A study of remnant data found on USB storage devices offered for sale on the Australian second hand market in 2011
Security Research Centre, Edith Cowan University
School of Computer and Security Science
The uptake of USB storage has mainly replaced previous portable media. With the evolution of USB storage devices, increased importance is placed on this technology in both the private and commercial worlds. USB storage capacity has increased tremendously in recent decades, with capacities of 16 megabytes in early models expanding to as much as 256 gigabytes today. The relative low cost of these devices, together with their robustness, low power consumption, excellent response rates, non-volatility and ease of transport, have increased their accessibility and revolutionised the potential uses of the device. The study obtained second hand USB storage devices to determine whether there were traces of information or data and if they had been effectively wiped. If fragments of data on the USB storage devices were present, the study further scrutinised whether the data retained was of significant volume or of enough sensitivity to the previous owner to be of significant value to anyone with a malicious intent. The research found that in the majority of the cases, the USB storage devices retained a significant amount of identifiable information.

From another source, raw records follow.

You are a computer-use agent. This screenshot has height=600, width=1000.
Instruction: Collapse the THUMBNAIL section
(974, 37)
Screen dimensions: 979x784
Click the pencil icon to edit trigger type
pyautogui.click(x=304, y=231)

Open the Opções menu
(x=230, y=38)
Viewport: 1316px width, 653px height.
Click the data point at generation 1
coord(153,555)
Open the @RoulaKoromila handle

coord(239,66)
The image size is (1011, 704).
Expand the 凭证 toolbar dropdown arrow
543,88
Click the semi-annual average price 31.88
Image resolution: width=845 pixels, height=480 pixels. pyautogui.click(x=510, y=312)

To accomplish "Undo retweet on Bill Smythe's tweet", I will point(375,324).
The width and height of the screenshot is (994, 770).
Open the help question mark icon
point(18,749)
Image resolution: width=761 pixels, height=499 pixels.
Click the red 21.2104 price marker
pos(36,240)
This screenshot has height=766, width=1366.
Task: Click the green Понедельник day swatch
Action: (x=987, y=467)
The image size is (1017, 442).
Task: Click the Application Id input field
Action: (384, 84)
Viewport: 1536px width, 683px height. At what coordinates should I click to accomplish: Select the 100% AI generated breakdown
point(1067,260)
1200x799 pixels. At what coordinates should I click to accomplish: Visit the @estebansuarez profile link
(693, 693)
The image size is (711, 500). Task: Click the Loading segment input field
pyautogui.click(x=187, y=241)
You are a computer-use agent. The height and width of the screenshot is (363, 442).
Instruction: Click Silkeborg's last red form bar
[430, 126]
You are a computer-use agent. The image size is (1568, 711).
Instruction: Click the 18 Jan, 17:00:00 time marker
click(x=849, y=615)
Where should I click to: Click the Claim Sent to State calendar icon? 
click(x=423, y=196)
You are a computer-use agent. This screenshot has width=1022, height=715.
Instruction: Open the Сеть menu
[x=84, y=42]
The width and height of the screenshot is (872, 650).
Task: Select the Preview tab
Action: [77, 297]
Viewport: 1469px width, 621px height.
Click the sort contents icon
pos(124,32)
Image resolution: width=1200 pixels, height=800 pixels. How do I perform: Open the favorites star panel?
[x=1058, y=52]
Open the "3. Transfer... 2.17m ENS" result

As with the outcomes from the previous study carried out in 2009, the USB storage devices, owned by both individuals and organisations, failed to meet their regulatory or legal obligations of wiping their USB storage devices.
metadata only record
Sansurooah, K., & Szewczyk, P. (2012, December). A study of remnant data found on USB storage devices offered for sale on the Australian second hand market in 2011. In 10th Australian Information Security Management Conference (Vol. 82). Perth: Edith Cowan University.